Lead director article: bit.ly/15s4eVv

At this point, April 2013, there has been little field interest in my proposal.  If some NFP boards are interested in conducting a trial or experiment with the idea, I would be  delighted to be in contact. Please send me an e-mail at frameugene@gmail.com . 

ABSTRACT

Few nonprofit boards do a great job of overseeing their organizations. Both nonprofit board members and CEO’s share that concern: Asked to rank their performance with academic-style grades by the nonprofit group BoardSource, chief executives gave their boards a C+, while board members gave themselves a B. <!–more–>

The use of such directors became popular as a way to deal with the public concern about the business world that prompted passage of the Sarbanes-­Oxley law in 2002. That legislation spurred the New York Stock Exchange to enshrine the idea of lead directors as a way to show that a company was well governed.

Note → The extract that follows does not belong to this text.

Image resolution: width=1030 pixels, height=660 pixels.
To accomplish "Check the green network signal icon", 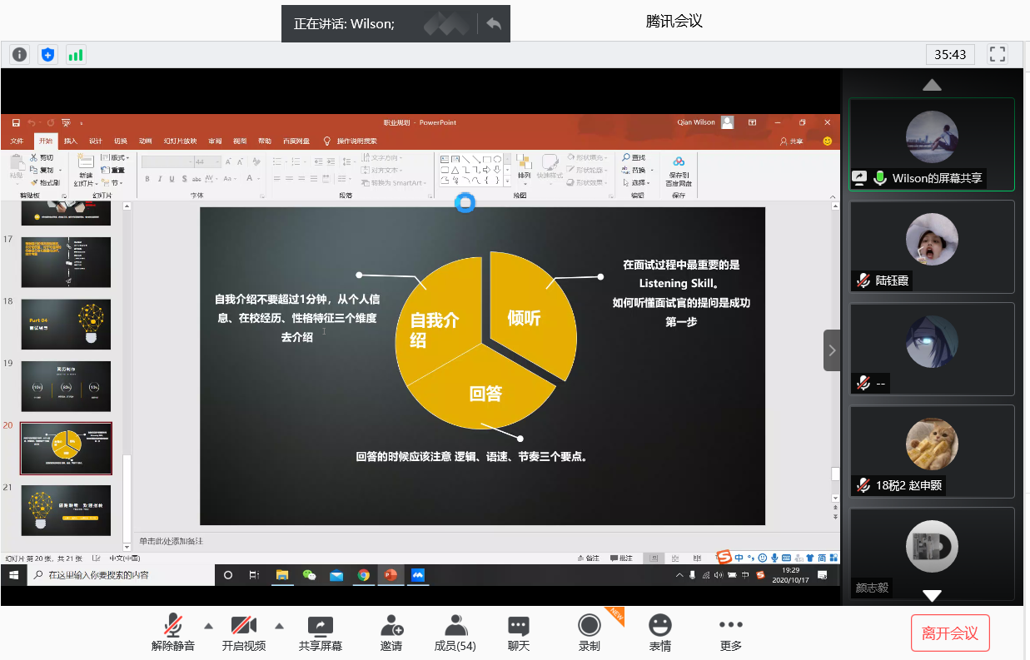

Given how time consuming it is to serve as a nonprofit board chair, especially of a complicated organization like a university or hospital, it seems logical to empower another volunteer to formally fulfill some of the responsibilities expected of a board chair.

A lead director can assist the chair in the day-to-day needs of leading a board (while not micromanaging) and to assist in rehabilitating a dysfunctional board. This is especially important when the chair has little management or board experience. (Example: a concert pianist chairs a social-services board.)

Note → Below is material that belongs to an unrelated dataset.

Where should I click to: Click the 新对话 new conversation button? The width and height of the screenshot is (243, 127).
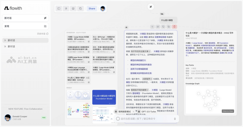[25, 18]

At first glance, adding a lead director to the structure of a nonprofit board seems like formalizing a position in a way that could impede the relationship among the chair, the CEO, and other board members.

The lead director should be viewed as just the opposite, as the business world has demonstrated.  H/she can help the CEO work more effectively and efficiently with board committees, especially in driving the work of the strategic-planning groups.

What’s more, the lead director can be an additional consultant or mentor to the CEO, especially when the board chair is unavailable. Because the lead director would help the board run better, this move could also do much to build morale at nonprofit groups.

CRITIQUE FROM MARK SOUNDIE

I think this is a great concept and the introduction of a Lead Director into most non-profits could make a huge difference.

These are my thoughts;

The role of Lead Director as outlined is a real departure from the established governance model that NFP organizations have worked to since their inception. The successful implementation of this new model would be a real challenge to many organizations that may see this as a criticism of their performance.

This is a multi-skilled and multifaceted position that most would find daunting (more than most are prepared to do). To support prospective Lead Directors there would have to be a specific and quite intense training programme (although I hate to use qualifications in respect of board members in the NFP sector this role could call for this level of commitment and validation). I believe that the title (Lead Director) is unhelpful in the NFP arena due to the connotation that a board member has a higher role than others and is a possible barrier to organizations looking at this model. I will continue to use the title in my response, but strongly recommend a change of title (still with director in it).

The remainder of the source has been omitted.